Exercise instructions = Range to copy from the entries below: the line containing "Task: Click the FGM column header" through the line containing "Given: Open the View menu", inclusive. Retype only those lines, exactly, without any images.

Stored items =
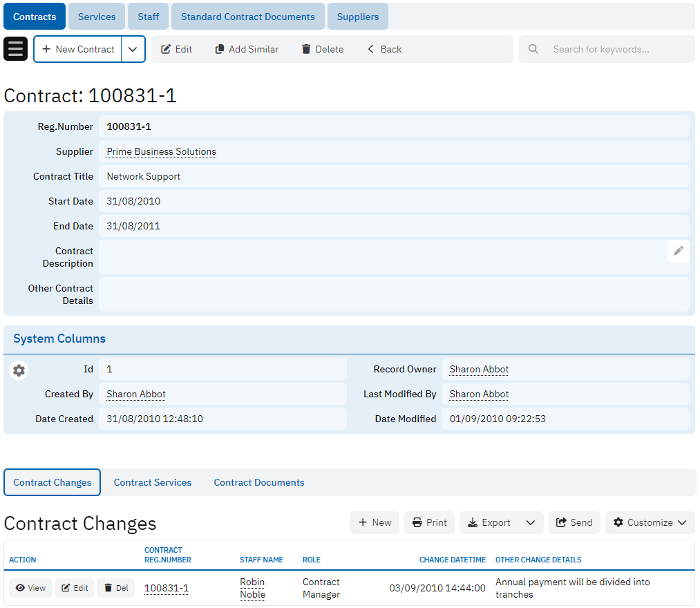Image resolution: width=700 pixels, height=608 pixels.
Task: Expand the New Contract dropdown arrow
Action: [133, 49]
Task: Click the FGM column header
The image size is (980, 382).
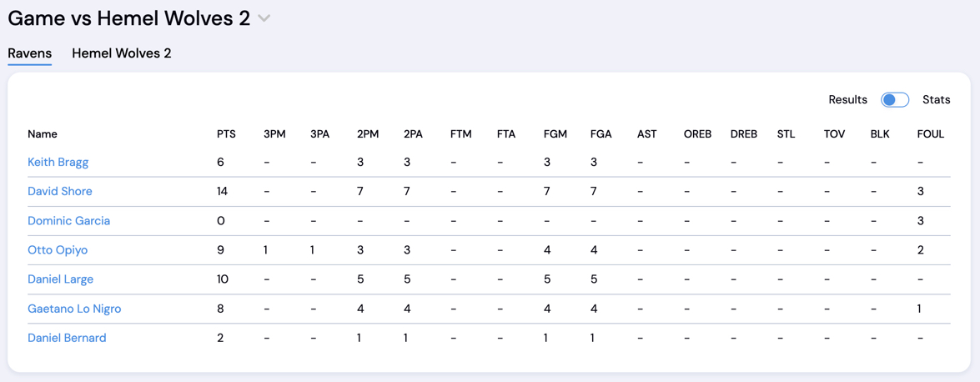Action: [555, 134]
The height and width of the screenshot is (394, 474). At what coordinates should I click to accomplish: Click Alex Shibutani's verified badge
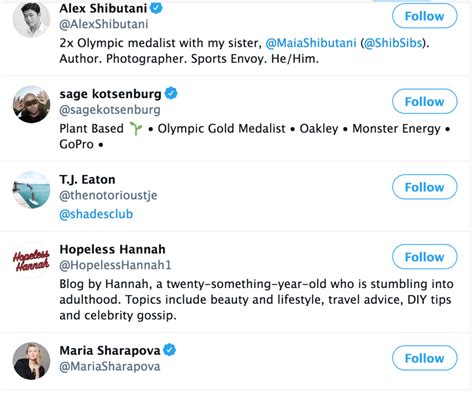[156, 8]
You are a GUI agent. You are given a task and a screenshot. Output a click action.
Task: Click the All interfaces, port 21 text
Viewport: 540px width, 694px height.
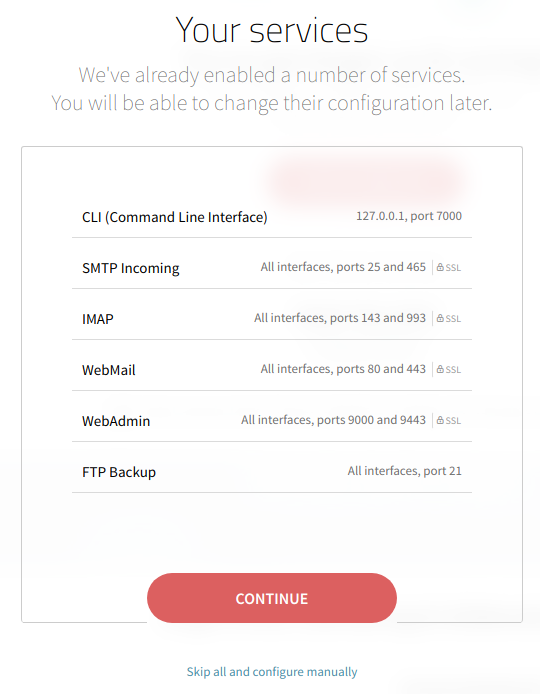[405, 471]
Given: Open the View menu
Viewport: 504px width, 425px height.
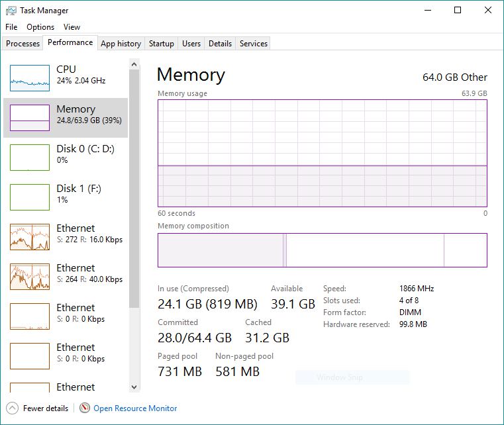Looking at the screenshot, I should [72, 27].
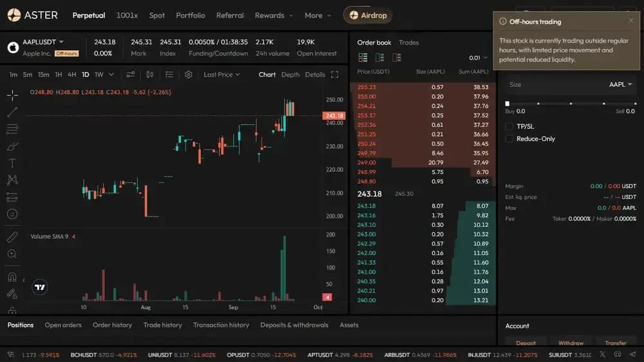Image resolution: width=644 pixels, height=362 pixels.
Task: Open the emoji sticker tool
Action: pos(12,214)
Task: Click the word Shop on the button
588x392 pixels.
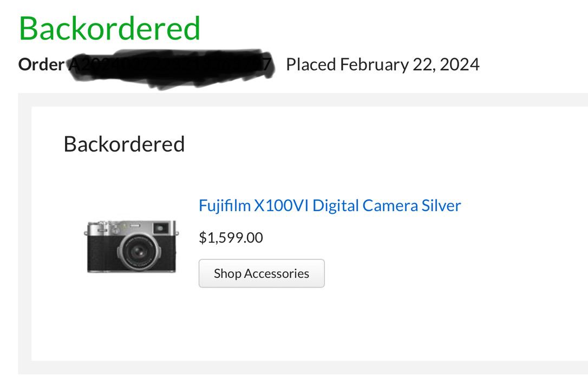Action: tap(227, 273)
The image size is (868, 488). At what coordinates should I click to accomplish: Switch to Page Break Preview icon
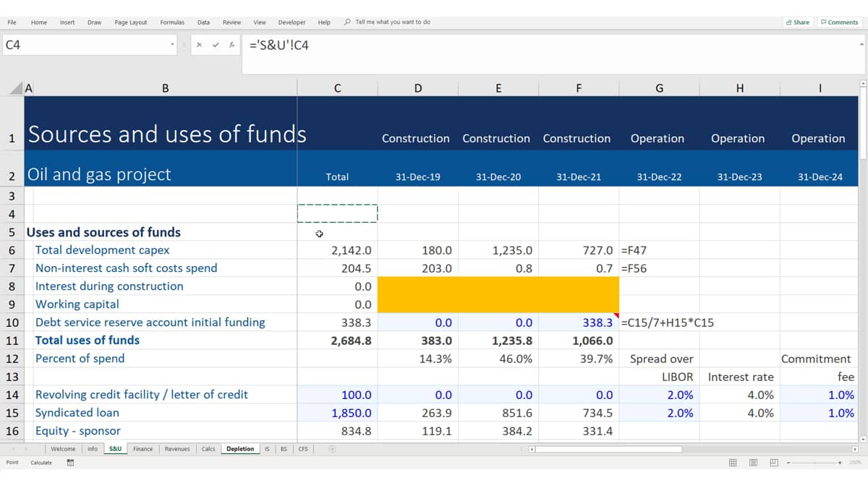point(773,463)
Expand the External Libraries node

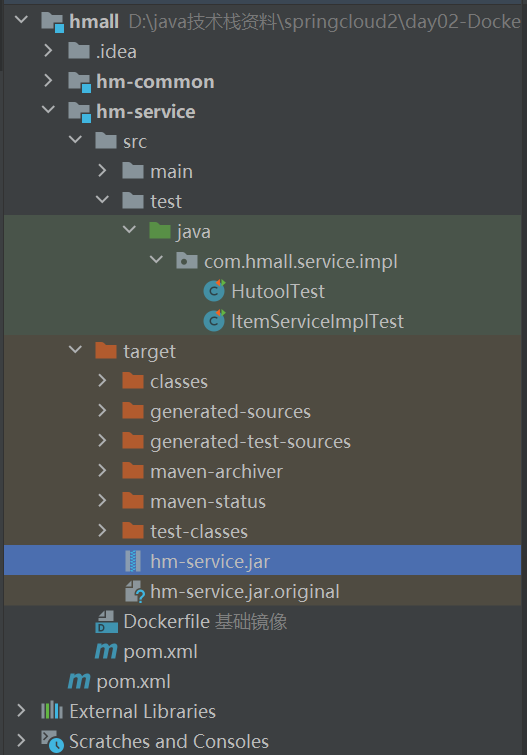tap(21, 711)
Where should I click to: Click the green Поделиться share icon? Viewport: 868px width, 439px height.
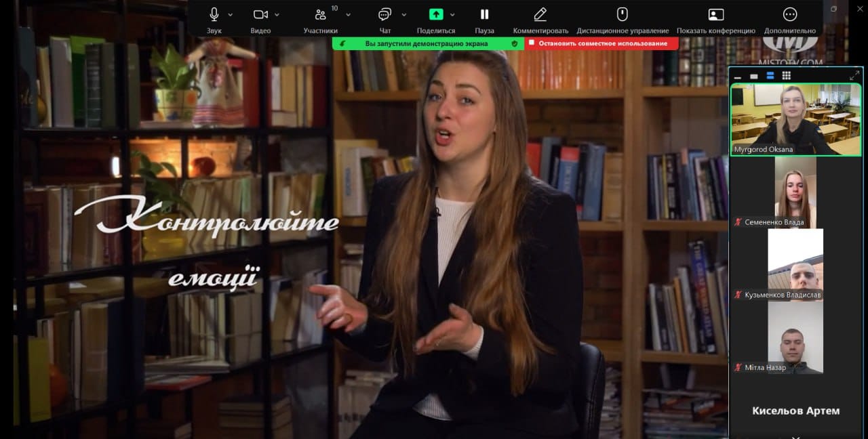(436, 15)
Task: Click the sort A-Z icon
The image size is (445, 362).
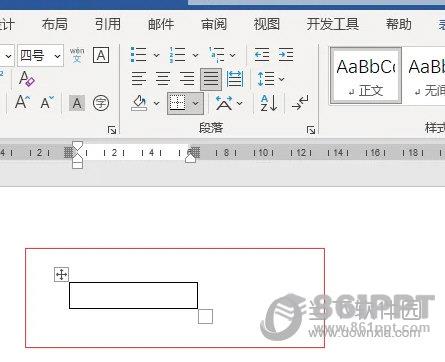Action: pyautogui.click(x=269, y=103)
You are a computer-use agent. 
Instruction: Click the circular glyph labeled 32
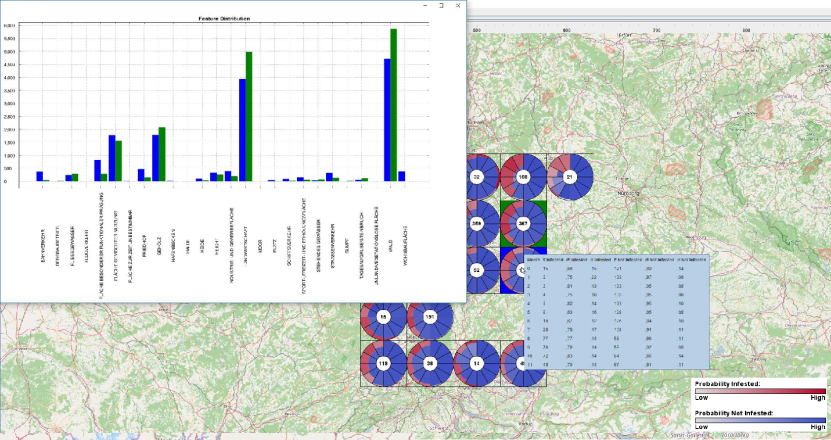tap(477, 178)
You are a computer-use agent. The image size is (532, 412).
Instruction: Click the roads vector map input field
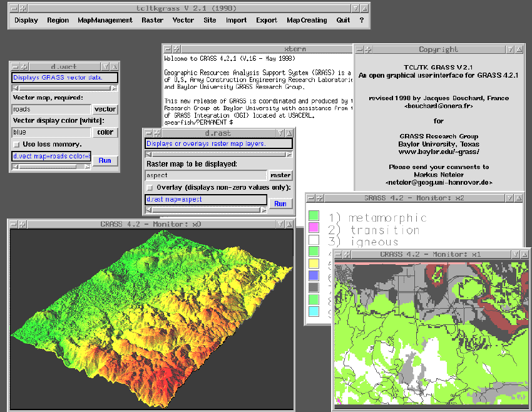[51, 109]
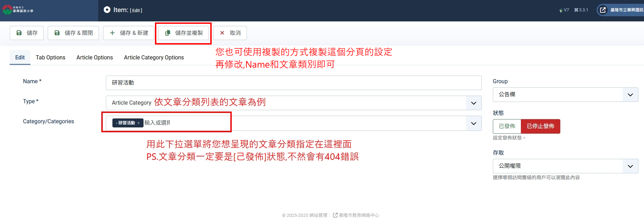This screenshot has height=221, width=644.
Task: Click the 儲存並複製 save as copy button
Action: pos(184,33)
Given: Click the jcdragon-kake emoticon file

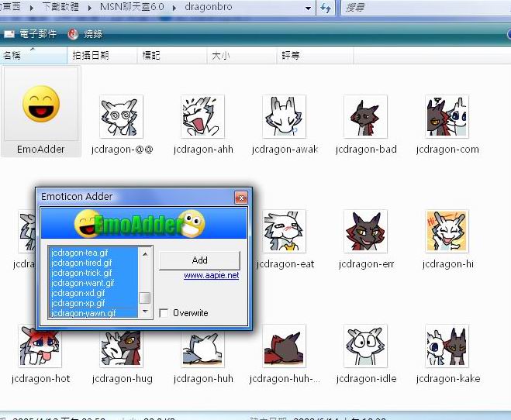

Answer to the problem =
Task: Click the FGM column header
The image size is (980, 382).
Action: [555, 134]
The height and width of the screenshot is (394, 474). At what coordinates should I click to accomplish: Click Alex Shibutani's verified badge
[156, 8]
You are a GUI agent. You are given a task and a screenshot. Output a click action.
Task: Click the All interfaces, port 21 text
Viewport: 540px width, 694px height.
[405, 471]
Given: Open the View menu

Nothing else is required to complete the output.